→ **WHAT TO DO**
Every line below between the one holding "Our Companies (184, 121)" and the one holding "SE REALIZÓ LA", inclusive, should be copied exactly, and no other line.

*****

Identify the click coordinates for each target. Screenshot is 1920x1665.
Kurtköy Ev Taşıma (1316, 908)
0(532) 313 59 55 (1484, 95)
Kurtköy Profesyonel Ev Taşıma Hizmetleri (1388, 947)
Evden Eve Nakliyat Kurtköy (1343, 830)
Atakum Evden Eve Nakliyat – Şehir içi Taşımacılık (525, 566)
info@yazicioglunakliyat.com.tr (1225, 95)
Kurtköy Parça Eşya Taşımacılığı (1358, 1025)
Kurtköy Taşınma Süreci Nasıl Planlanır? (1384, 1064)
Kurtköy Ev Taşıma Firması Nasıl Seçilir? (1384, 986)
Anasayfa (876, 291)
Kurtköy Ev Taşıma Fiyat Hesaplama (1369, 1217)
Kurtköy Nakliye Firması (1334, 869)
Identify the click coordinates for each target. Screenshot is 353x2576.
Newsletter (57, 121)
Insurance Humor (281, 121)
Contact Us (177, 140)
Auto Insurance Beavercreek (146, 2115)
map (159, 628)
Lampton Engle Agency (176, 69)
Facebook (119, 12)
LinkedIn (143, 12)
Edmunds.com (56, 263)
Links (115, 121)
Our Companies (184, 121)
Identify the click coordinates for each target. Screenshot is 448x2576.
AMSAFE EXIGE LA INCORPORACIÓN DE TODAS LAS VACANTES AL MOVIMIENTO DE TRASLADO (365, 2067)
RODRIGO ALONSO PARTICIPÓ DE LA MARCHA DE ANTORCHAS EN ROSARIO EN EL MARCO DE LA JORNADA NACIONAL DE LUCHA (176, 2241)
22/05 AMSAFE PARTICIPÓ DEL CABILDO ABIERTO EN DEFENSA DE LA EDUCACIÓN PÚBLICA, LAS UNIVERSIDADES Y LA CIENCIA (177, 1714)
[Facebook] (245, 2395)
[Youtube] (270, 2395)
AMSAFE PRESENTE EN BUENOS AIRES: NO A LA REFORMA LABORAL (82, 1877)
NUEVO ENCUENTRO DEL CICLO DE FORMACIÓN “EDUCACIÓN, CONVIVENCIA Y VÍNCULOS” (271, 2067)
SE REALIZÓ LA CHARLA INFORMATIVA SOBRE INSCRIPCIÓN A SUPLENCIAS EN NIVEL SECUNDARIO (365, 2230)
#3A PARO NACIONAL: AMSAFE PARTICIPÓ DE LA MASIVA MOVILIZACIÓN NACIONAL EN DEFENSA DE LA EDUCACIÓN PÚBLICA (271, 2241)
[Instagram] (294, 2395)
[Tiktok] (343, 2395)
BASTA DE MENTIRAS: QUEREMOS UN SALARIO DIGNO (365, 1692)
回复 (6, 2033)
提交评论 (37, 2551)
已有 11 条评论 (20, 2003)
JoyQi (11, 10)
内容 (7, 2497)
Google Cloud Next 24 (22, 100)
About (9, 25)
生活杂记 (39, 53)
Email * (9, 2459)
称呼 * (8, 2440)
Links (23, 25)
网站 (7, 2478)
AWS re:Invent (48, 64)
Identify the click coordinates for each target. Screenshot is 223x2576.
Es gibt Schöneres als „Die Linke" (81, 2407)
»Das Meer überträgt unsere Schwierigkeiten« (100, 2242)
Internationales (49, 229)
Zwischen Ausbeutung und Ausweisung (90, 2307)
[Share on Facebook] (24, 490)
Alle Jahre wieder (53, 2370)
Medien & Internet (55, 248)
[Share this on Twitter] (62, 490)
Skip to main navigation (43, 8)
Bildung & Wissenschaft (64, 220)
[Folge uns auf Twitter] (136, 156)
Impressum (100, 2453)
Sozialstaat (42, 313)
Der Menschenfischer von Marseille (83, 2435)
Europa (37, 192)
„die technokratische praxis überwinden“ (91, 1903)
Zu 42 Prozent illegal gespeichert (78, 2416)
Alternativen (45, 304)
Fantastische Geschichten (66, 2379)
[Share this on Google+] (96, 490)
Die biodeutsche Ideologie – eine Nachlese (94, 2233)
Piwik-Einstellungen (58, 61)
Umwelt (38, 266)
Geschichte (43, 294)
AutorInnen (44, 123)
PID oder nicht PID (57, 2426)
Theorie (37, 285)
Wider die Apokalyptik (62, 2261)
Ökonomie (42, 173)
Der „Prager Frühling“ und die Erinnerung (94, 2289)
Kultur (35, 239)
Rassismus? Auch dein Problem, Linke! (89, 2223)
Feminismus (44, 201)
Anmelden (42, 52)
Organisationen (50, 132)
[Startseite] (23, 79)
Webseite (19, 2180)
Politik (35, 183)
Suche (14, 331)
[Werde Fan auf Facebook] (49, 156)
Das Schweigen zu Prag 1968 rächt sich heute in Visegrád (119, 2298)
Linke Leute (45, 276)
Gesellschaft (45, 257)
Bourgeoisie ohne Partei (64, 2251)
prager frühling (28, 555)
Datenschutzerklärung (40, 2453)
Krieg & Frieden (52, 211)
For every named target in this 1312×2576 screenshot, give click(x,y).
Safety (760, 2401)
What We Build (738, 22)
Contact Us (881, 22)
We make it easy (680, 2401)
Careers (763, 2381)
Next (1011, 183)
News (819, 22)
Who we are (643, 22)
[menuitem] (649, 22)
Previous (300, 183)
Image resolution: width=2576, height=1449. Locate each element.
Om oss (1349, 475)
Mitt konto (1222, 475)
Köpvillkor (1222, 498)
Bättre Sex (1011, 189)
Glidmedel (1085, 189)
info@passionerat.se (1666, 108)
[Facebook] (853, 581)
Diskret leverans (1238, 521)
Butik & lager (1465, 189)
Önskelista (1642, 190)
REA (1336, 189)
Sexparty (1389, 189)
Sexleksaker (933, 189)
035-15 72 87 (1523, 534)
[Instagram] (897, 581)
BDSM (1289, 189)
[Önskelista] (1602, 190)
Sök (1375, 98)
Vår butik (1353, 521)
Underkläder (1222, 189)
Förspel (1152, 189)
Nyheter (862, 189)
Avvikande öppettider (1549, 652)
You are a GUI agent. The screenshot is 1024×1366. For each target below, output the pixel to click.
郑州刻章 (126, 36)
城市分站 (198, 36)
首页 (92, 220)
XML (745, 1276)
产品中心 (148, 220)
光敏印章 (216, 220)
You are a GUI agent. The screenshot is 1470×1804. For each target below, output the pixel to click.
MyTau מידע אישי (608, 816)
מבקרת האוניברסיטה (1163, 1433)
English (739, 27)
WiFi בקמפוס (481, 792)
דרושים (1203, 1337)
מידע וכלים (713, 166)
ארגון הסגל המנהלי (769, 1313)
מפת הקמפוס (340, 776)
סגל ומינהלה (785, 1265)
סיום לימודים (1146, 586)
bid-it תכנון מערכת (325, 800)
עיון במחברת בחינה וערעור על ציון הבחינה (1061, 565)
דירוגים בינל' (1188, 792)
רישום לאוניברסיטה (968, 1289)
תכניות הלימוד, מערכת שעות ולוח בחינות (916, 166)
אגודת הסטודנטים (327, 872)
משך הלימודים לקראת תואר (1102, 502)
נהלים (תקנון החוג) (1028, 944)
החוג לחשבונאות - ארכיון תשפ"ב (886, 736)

*****

→ **OUTPUT OF THE TASK**
Our Companies (184, 121)
Identify the click coordinates for each target. Screenshot is 448x2576.
AMSAFE EXIGE LA INCORPORACIÓN DE TODAS LAS VACANTES AL MOVIMIENTO DE TRASLADO (365, 2067)
RODRIGO ALONSO PARTICIPÓ DE LA MARCHA DE ANTORCHAS EN ROSARIO EN EL MARCO DE LA JORNADA NACIONAL DE LUCHA (176, 2241)
22/05 AMSAFE PARTICIPÓ DEL CABILDO ABIERTO EN DEFENSA DE LA EDUCACIÓN PÚBLICA, LAS UNIVERSIDADES Y LA CIENCIA (177, 1714)
[Facebook] (245, 2395)
[Youtube] (270, 2395)
AMSAFE PRESENTE EN BUENOS AIRES: NO A LA REFORMA LABORAL (82, 1877)
NUEVO ENCUENTRO DEL CICLO DE FORMACIÓN “EDUCACIÓN, CONVIVENCIA Y VÍNCULOS” (271, 2067)
SE REALIZÓ LA CHARLA INFORMATIVA SOBRE INSCRIPCIÓN A SUPLENCIAS EN NIVEL SECUNDARIO (365, 2230)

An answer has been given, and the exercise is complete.